Previous results from our group have demonstrated the expression of the 5-HT2A receptor and a mitogenic effect of serotonin in human trophoblast. The objectives of the present study were to investigate the role of the 5-HT2A receptor in trophoblast cells and to determine the signalling pathways activated by this receptor. We investigated the effect of (±)-2,5-dimethoxy-4-iodoamphetamine hydrochloride (DOI), a selective 5-HT2A agonist, on cell cycle progression and cell viability in BeWo and JEG-3 cells. We also investigated, by co-immunoprecipitation and western blot analysis, the involvement of the MEK–ERK1/2 and JAK2–STAT3 signalling pathways following activation of the placental 5-HT2A receptor. Our results showed a concentration-dependent increase of cell viability by DOI, which was reversed by ketanserin, a selective 5-HT2A receptor antagonist.

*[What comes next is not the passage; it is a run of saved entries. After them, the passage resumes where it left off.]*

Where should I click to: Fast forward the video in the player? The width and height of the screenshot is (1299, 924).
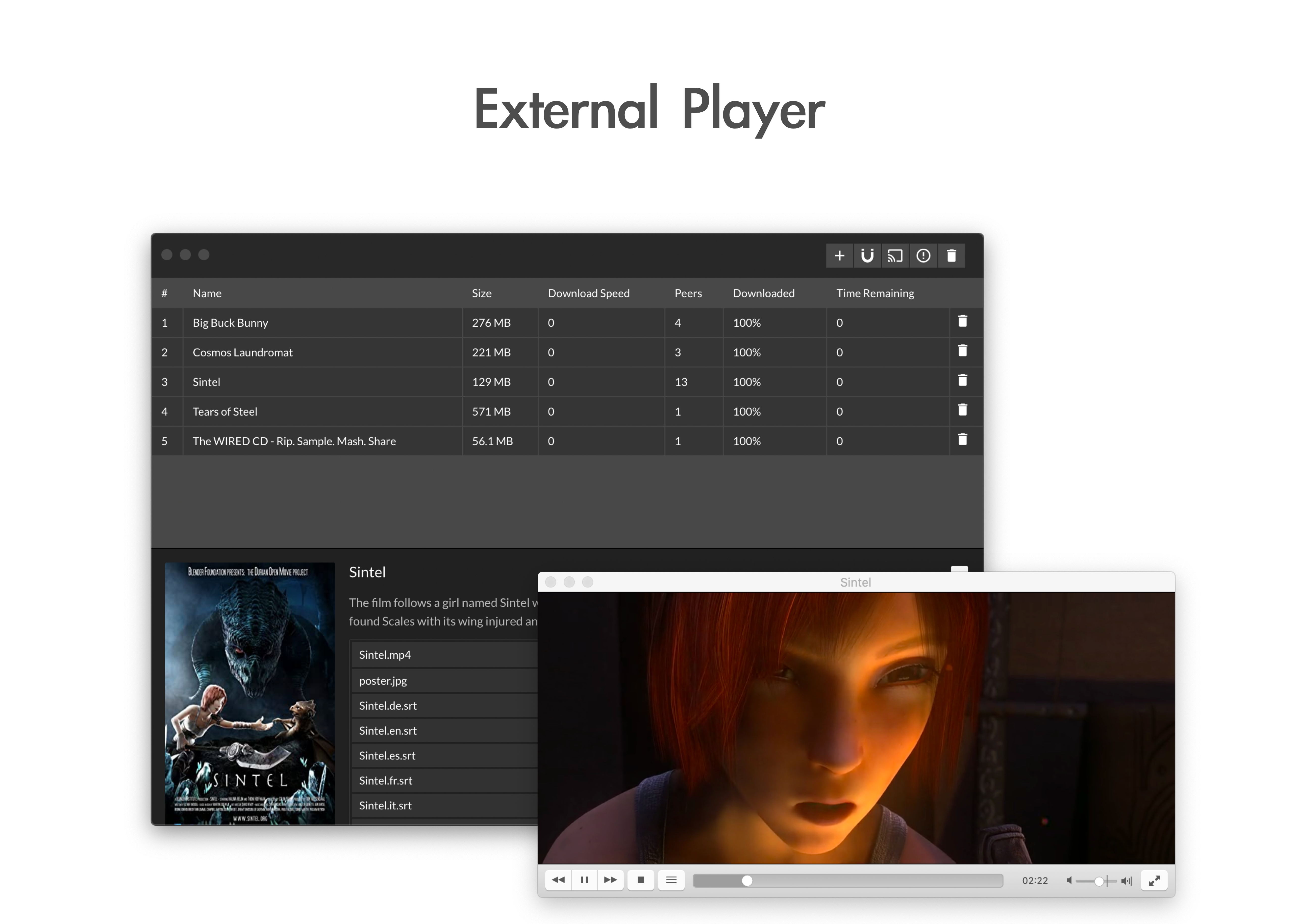coord(611,880)
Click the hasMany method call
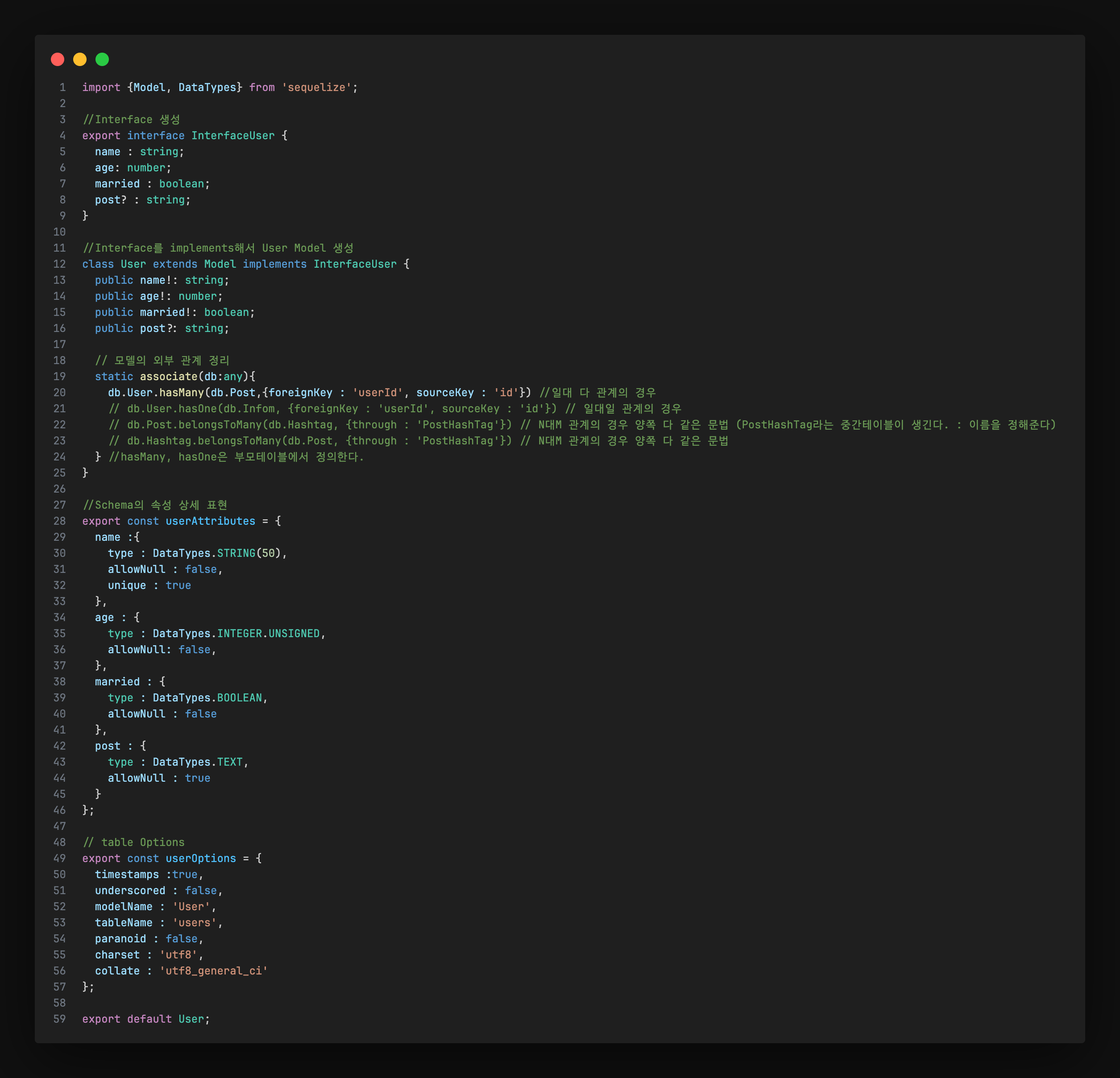The width and height of the screenshot is (1120, 1078). (x=181, y=393)

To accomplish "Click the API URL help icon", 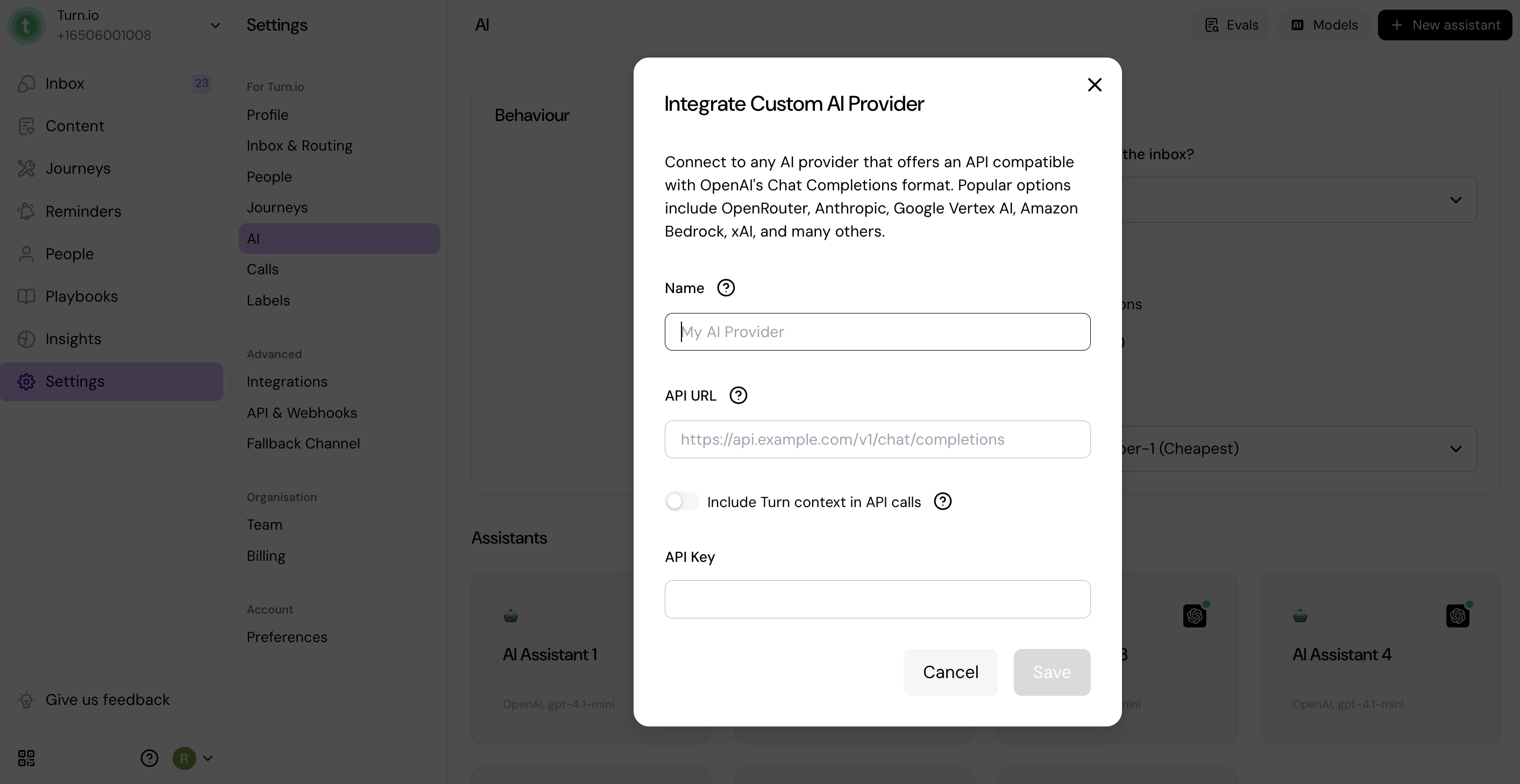I will tap(738, 395).
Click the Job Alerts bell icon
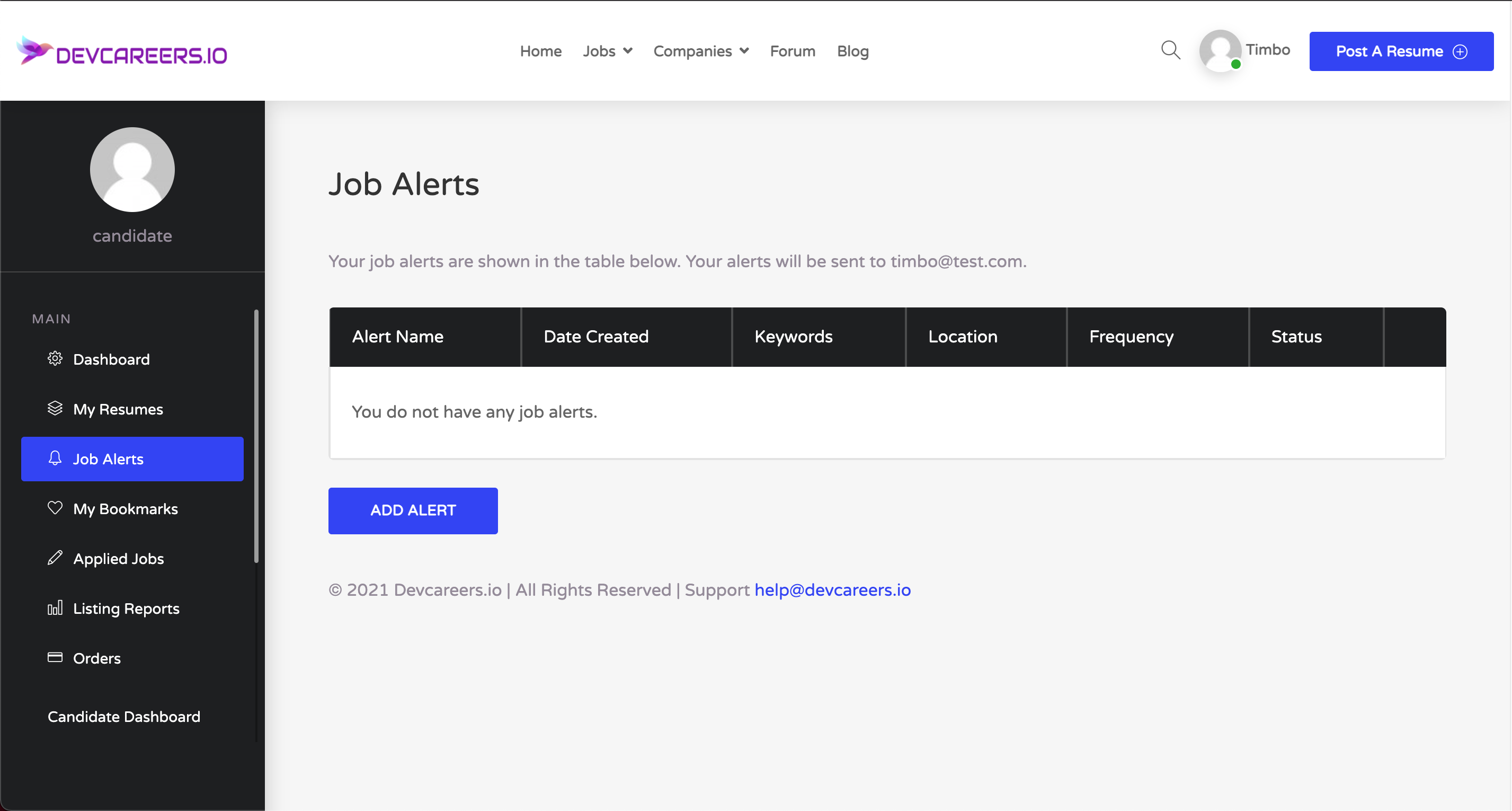Screen dimensions: 1512x811 [55, 458]
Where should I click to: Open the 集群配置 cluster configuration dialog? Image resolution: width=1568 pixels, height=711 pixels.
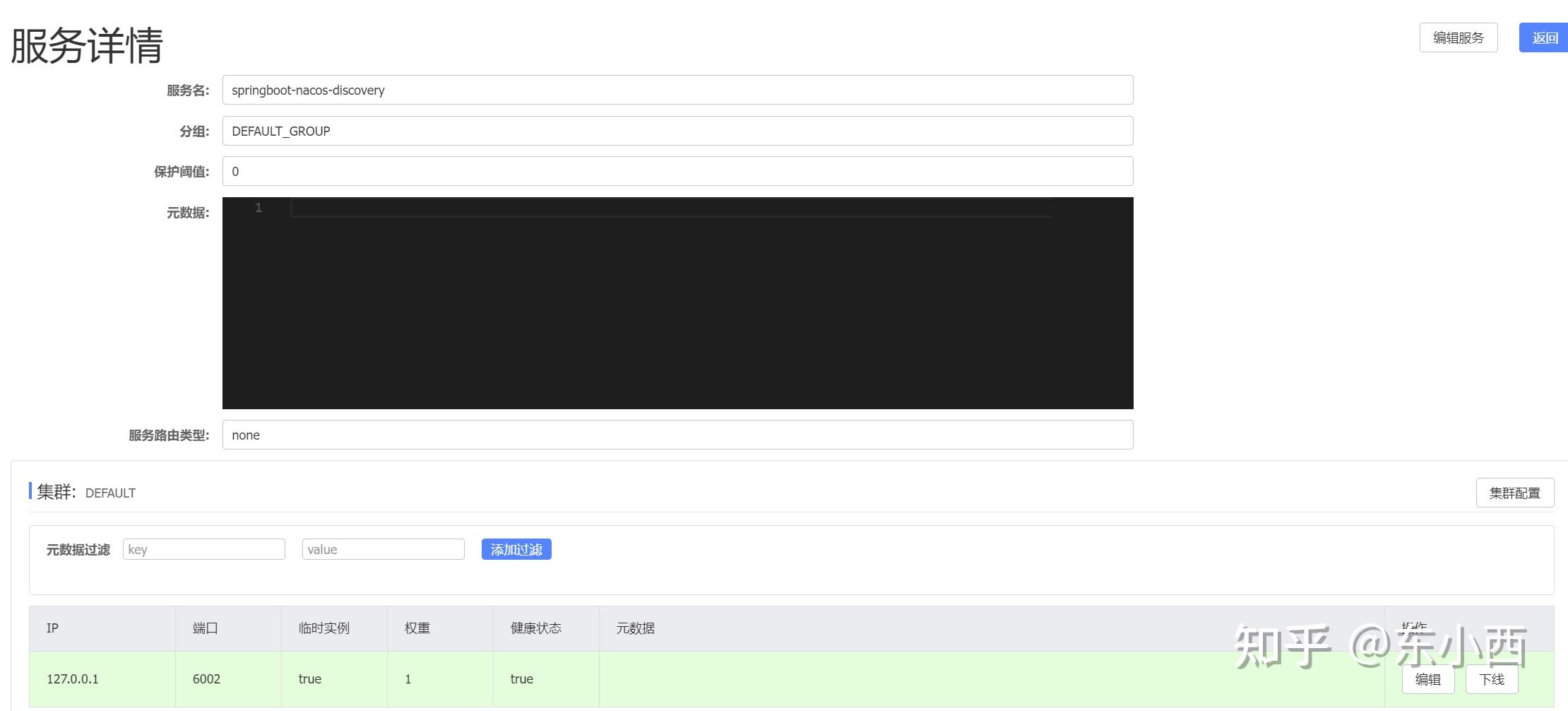pos(1514,493)
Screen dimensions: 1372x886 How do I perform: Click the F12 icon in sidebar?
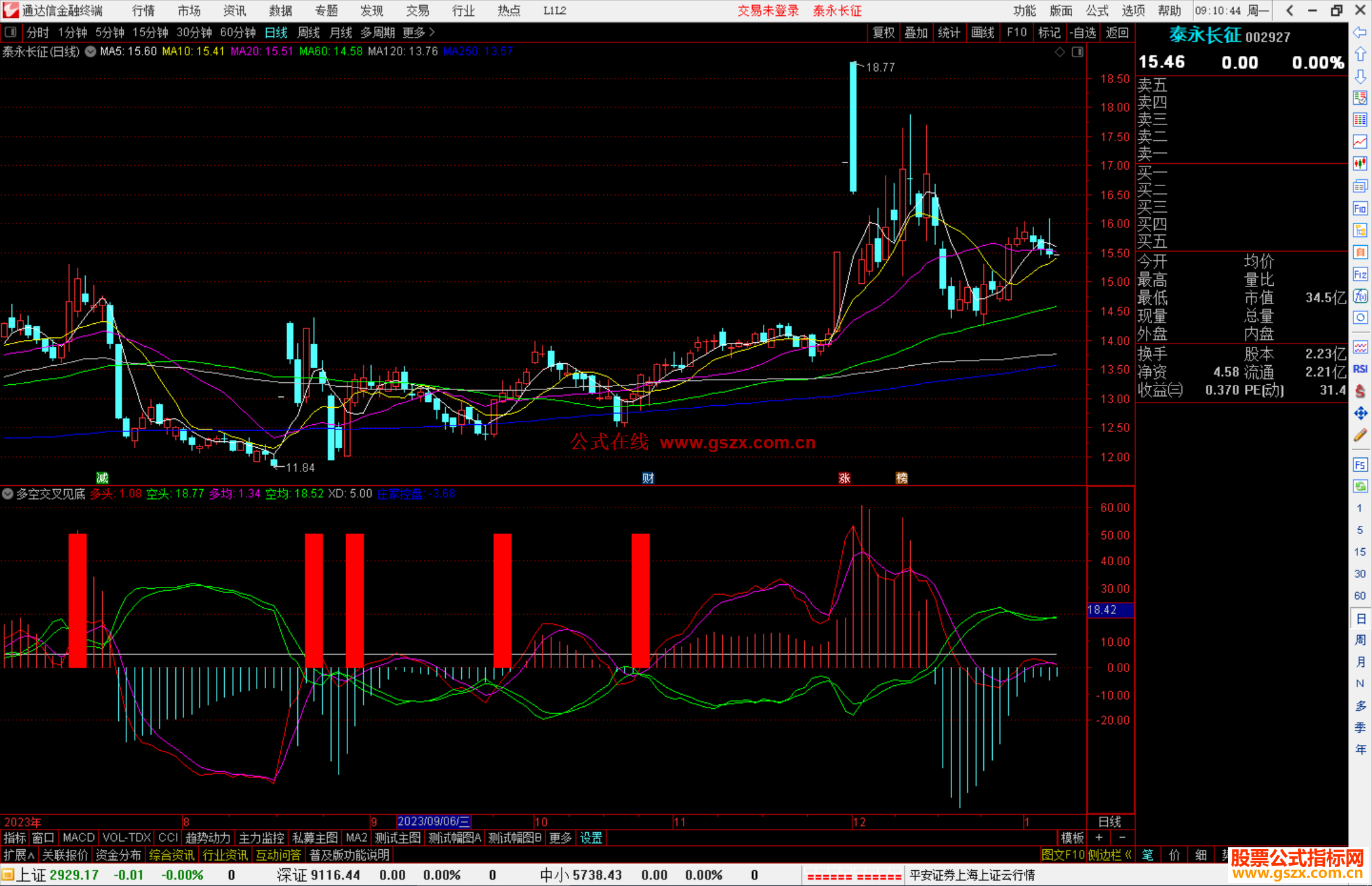[1360, 274]
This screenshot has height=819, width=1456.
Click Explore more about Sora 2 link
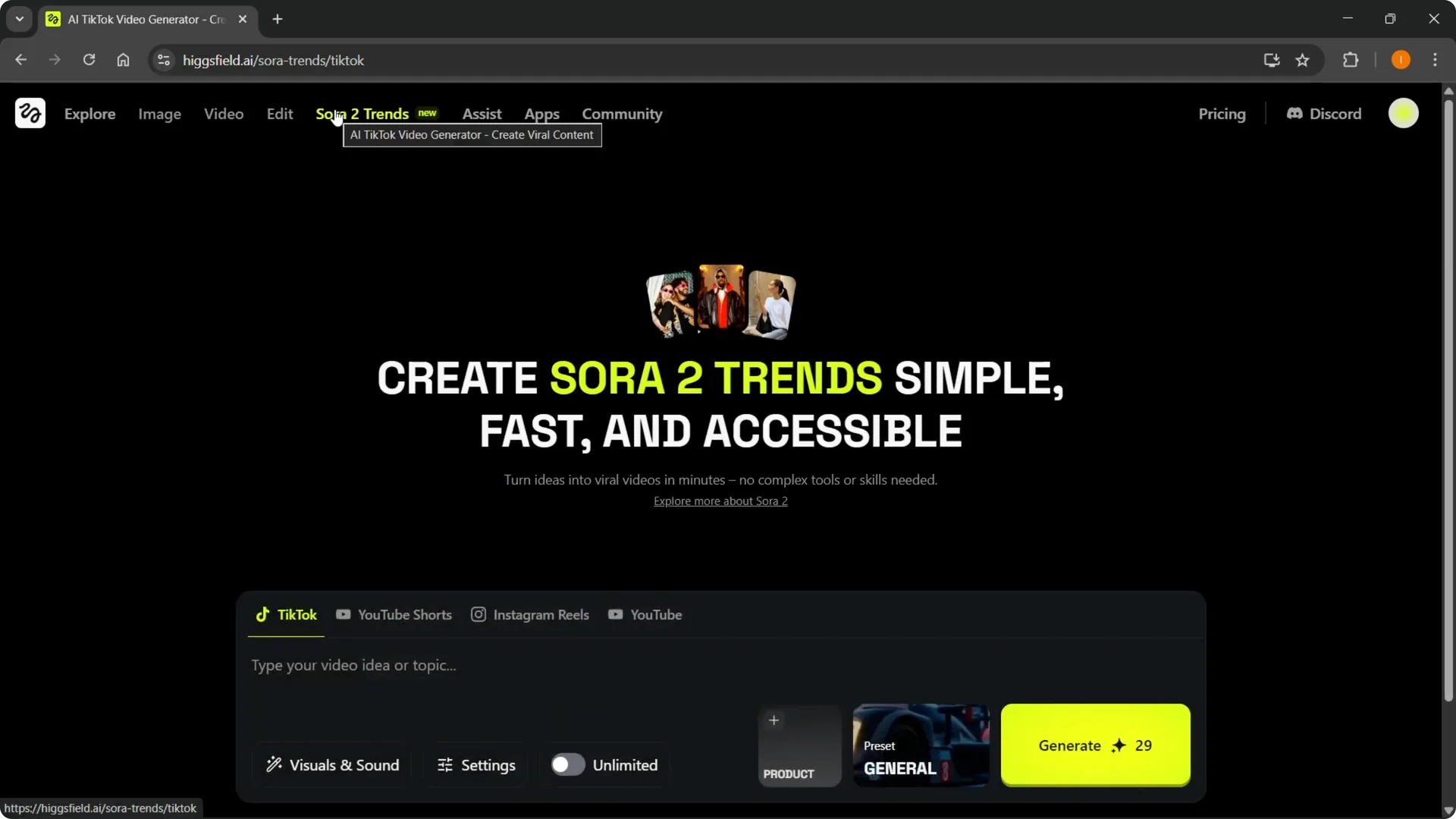[x=720, y=501]
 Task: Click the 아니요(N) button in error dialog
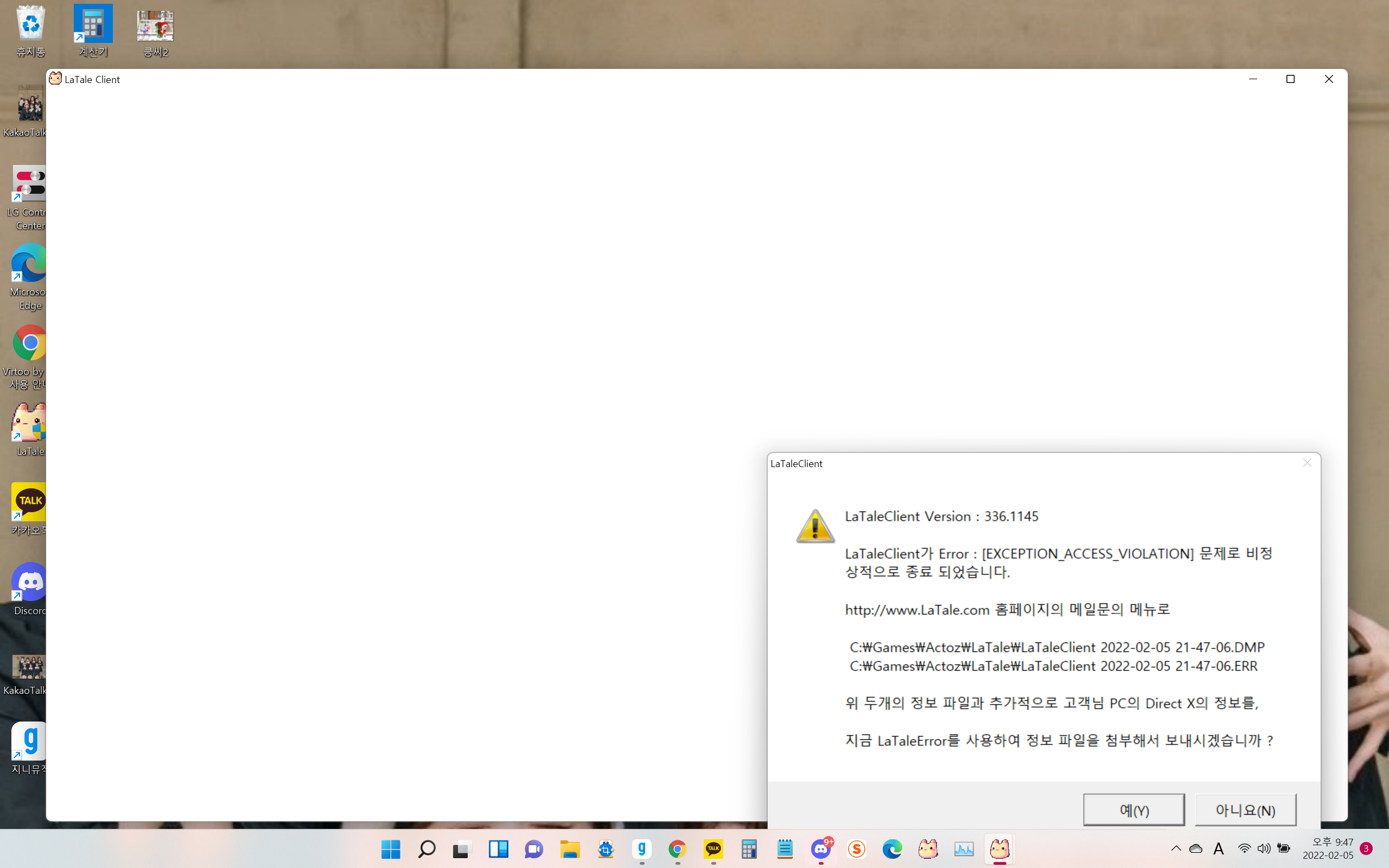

Furthermore, activation of the 5-HT2A receptor by DOI increased cell entry into the G2/M and S phase (DNA synthesis) in BeWo and JEG-3 cells, respectively. In addition, stimulation of BeWo and JEG-3 cells by DOI activated both the MEK–ERK1/2 and the JAK2–STAT3 signalling pathways. This study demonstrated that the 5-HT2A receptor increases cell viability and affects cell cycle progression in human trophoblast cell lines as well as activates the MEK–ERK1/2 and JAK2–STAT3 intracellular signalling pathways, which are related to survival, differentiation, migration and invasion. These findings indicate that serotonin through the activation of the 5-HT2A receptor is a key regulator of placentation and may play a role in the pathophysiology of certain pregnancy disorders associated with alterations in placental development, such as preeclampsia, gestational diabetes and preterm birth.